My wife is in labor as I write this. In a few hours, we’ll finally get to meet our little baby face to face. It’s an exciting time!
But right now, it’s not exactly a pleasant time, especially for her. Every few minutes, her muscles contract violently, causing pain. What’s more, we know that these pains will only increase in intensity and frequency as labor progresses.
Meanwhile, we are waiting with a mixture of anxiety and uncertainty. Anxiety because we don’t know exactly when or how our baby will come. It (we don’t know the baby’s gender yet) could literally come any minute, but labor could also drag on, far into the day. Will it be a smooth delivery like the last one? Will there be complications? All we can do is wait and pray, trusting God that His will is perfect, and that our child will arrive exactly when and how He has ordained.
Uncertainty because we don’t know quite what to do in this in between time. It’s 1:30 in the morning. Should we rest up for the struggle ahead? Should we go for yet another walk around the block? Should we be making last minute preparations we may have overlooked?
How fitting that our Lord used the metaphor of birth pains to describe the signs of the close of the age! In Matthew 24, Jesus’ disciples were asking how they might know the time of His coming. Rather than give a direct answer, he told them things that must happen before the end of the age. There would be apostasy, with false teachers leading many astray. There would be wars, famines, and natural disasters, but these would be “but the beginnings of the birth pains”. In other words, these things would continue to increase in intensity and frequency.
The Old Testament prophets often used a woman’s labor pains to describe intense suffering. Like Jesus himself, Paul also carried this metaphor into the New Testament in reference to the time preceding Christ’s return. In Romans 8, Paul describes all of creation as “groaning together in the pains of childbirth” waiting for the blessings promised at the consummation of history.
What can all this teach us?
First of all, it teaches us that things like disease and natural disasters are not the direct result of specific sins. My wife is not in pain because of a specific sin. Her pain is part of the curse of the Fall, when God sentenced the woman to bring forth children in pain (Genesis 3:16). Similarly, things like earthquakes, tsunamis, and famines are a result of the Fall, when all of creation was subjected to futility (Romans 8:20) because of man’s sin. We are never without an answer to the question “why?” when tragedy strikes, though our knowledge of God’s ways is limited.
Secondly, it teaches us some things about Christ’s return. It should come as no surprise to us that contemplation of “the end times” often results in anxiety and uncertainty. Though Jesus gave us fair warning (Matthew 24:6), we almost can’t help but be alarmed at “wars and rumors of wars”, knowing that these and other trials will continue to escalate. We don’t know exactly when or how our Lord will come. He could come at any moment, or he could continue to delay for the sake of the elect from every people, tribe, nation, and tongue who are yet to believe.

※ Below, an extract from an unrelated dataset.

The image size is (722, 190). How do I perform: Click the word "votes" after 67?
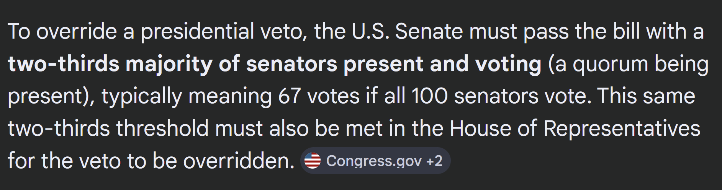(333, 96)
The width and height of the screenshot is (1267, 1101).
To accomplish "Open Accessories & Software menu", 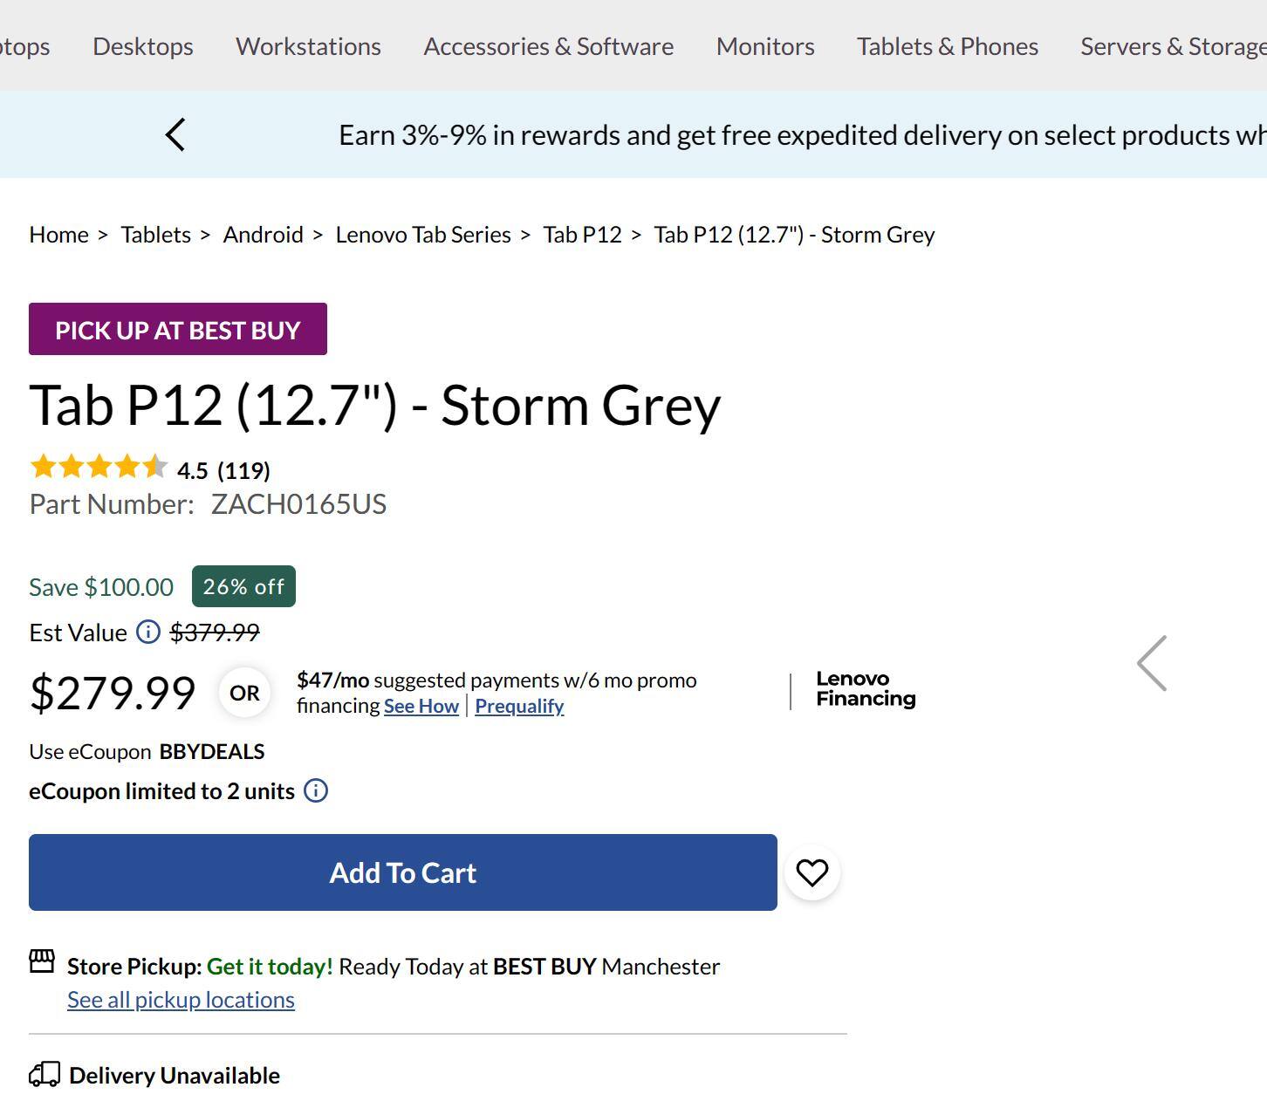I will [x=548, y=46].
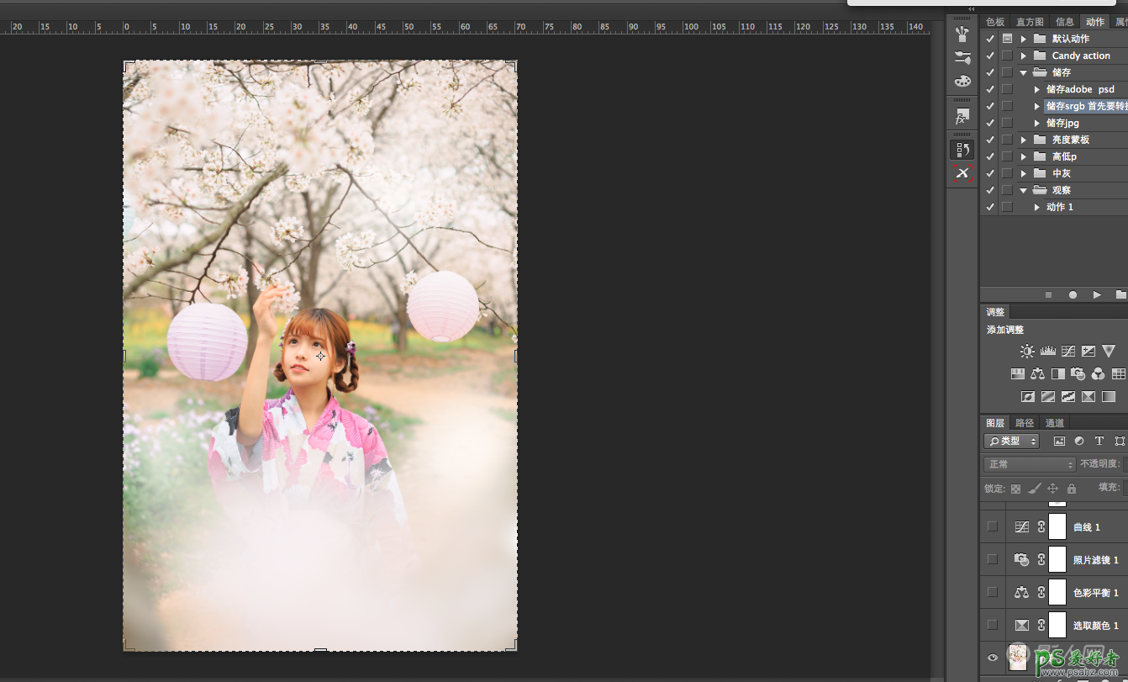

In the meantime, we often don’t know quite what to do in this period between the “already” and the “not yet”. Scripture certainly gives us guidelines for righteous living, but never a specific checklist that tells us exactly what to do!
Finally, it teaches us that anxiety and uncertainty are NOT the proper responses to either our eschatological ruminations or our impending childbirth; hope is! Though Laurie and I don’t look forward to enduring the pain and suffering, we approach it with joy, knowing that very soon we will hold a precious baby in our arms. The momentary affliction of birthing pains is not worth comparing with the joy that will soon be ours! (And before you tell me “that’s easy for you to say, Dad”, let me refer you to Jeremiah 30:6, where men experienced pain like a woman in labor! Okay, I might be prooftexting a bit here, but hang with me…)
In the same way, Paul assures us that “the sufferings of this present time are not worth comparing with the glory that is to be revealed to us” (Romans 8:18). They are merely preparing us for an eternal weight of glory beyond comparison (2 Corinthians 4:17)! Jesus’ own brother exhorted us to “count it all joy” when we meet trials, because this testing prepares us for perfection (James 1:2-4).
A Christian’s joy is found in the hope of Christ’s return! We don’t need to know all the details in advance (indeed, we cannot). We need only to watch and pray, trusting God that His will is perfect, and that our Lord will arrive exactly when and how He has ordained. Soon, we will finally get to meet our Savior face to face (1 Corinthians 13:12). This is an exciting time!
But for now, I think I’m going to lay down to get some rest after all. We hope to have joyful news of a new baby to share with you very soon… unless the Lord returns first!